╔══

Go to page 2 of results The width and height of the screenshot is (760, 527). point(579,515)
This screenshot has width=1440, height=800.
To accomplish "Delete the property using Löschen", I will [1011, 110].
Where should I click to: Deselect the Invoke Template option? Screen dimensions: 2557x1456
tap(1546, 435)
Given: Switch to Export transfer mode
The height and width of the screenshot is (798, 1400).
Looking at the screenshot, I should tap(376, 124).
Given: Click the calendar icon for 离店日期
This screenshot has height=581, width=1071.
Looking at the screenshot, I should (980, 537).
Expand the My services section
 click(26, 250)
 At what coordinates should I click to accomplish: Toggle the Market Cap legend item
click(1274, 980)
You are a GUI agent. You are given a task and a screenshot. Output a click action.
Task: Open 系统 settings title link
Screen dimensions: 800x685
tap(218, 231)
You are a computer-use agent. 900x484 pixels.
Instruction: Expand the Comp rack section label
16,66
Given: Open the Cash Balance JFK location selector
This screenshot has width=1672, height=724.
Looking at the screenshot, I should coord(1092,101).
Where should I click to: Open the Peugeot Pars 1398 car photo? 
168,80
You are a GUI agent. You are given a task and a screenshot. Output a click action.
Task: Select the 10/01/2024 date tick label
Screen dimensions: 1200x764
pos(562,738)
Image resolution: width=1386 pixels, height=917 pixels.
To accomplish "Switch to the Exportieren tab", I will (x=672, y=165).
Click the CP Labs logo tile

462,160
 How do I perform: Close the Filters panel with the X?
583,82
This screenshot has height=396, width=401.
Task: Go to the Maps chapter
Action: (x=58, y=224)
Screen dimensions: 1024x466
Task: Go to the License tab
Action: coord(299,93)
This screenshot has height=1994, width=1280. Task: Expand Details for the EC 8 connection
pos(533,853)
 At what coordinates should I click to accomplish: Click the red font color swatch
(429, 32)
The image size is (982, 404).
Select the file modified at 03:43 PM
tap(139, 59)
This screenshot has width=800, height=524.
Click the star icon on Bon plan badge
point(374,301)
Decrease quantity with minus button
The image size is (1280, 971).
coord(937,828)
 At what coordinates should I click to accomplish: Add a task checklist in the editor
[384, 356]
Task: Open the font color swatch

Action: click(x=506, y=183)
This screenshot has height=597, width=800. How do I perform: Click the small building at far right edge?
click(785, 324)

╚══

◆ **Exercise**: Format all of the data above as a JSON array of strings, one string per line, leaving out blank lines.

◆ **Problem solution**:
[
  "Go to page 2 of results The width and height of the screenshot is (760, 527). point(579,515)",
  "This screenshot has width=1440, height=800.",
  "To accomplish \"Delete the property using Löschen\", I will [1011, 110].",
  "Where should I click to: Deselect the Invoke Template option? Screen dimensions: 2557x1456",
  "tap(1546, 435)",
  "Given: Switch to Export transfer mode",
  "The height and width of the screenshot is (798, 1400).",
  "Looking at the screenshot, I should tap(376, 124).",
  "Given: Click the calendar icon for 离店日期",
  "This screenshot has height=581, width=1071.",
  "Looking at the screenshot, I should (980, 537).",
  "Expand the My services section",
  " click(26, 250)",
  " At what coordinates should I click to accomplish: Toggle the Market Cap legend item",
  "click(1274, 980)",
  "You are a GUI agent. You are given a task and a screenshot. Output a click action.",
  "Task: Open 系统 settings title link",
  "Screen dimensions: 800x685",
  "tap(218, 231)",
  "You are a computer-use agent. 900x484 pixels.",
  "Instruction: Expand the Comp rack section label",
  "16,66",
  "Given: Open the Cash Balance JFK location selector",
  "This screenshot has width=1672, height=724.",
  "Looking at the screenshot, I should coord(1092,101).",
  "Where should I click to: Open the Peugeot Pars 1398 car photo? ",
  "168,80",
  "You are a GUI agent. You are given a task and a screenshot. Output a click action.",
  "Task: Select the 10/01/2024 date tick label",
  "Screen dimensions: 1200x764",
  "pos(562,738)",
  "Image resolution: width=1386 pixels, height=917 pixels.",
  "To accomplish \"Switch to the Exportieren tab\", I will (x=672, y=165).",
  "Click the CP Labs logo tile",
  "462,160",
  " How do I perform: Close the Filters panel with the X?",
  "583,82",
  "This screenshot has height=396, width=401.",
  "Task: Go to the Maps chapter",
  "Action: (x=58, y=224)",
  "Screen dimensions: 1024x466",
  "Task: Go to the License tab",
  "Action: coord(299,93)",
  "This screenshot has height=1994, width=1280. Task: Expand Details for the EC 8 connection",
  "pos(533,853)",
  " At what coordinates should I click to accomplish: Click the red font color swatch",
  "(429, 32)",
  "The image size is (982, 404).",
  "Select the file modified at 03:43 PM",
  "tap(139, 59)",
  "This screenshot has width=800, height=524.",
  "Click the star icon on Bon plan badge",
  "point(374,301)",
  "Decrease quantity with minus button",
  "The image size is (1280, 971).",
  "coord(937,828)",
  " At what coordinates should I click to accomplish: Add a task checklist in the editor",
  "[384, 356]",
  "Task: Open the font color swatch",
  "Action: click(x=506, y=183)",
  "This screenshot has height=597, width=800. How do I perform: Click the small building at far right edge?",
  "click(785, 324)"
]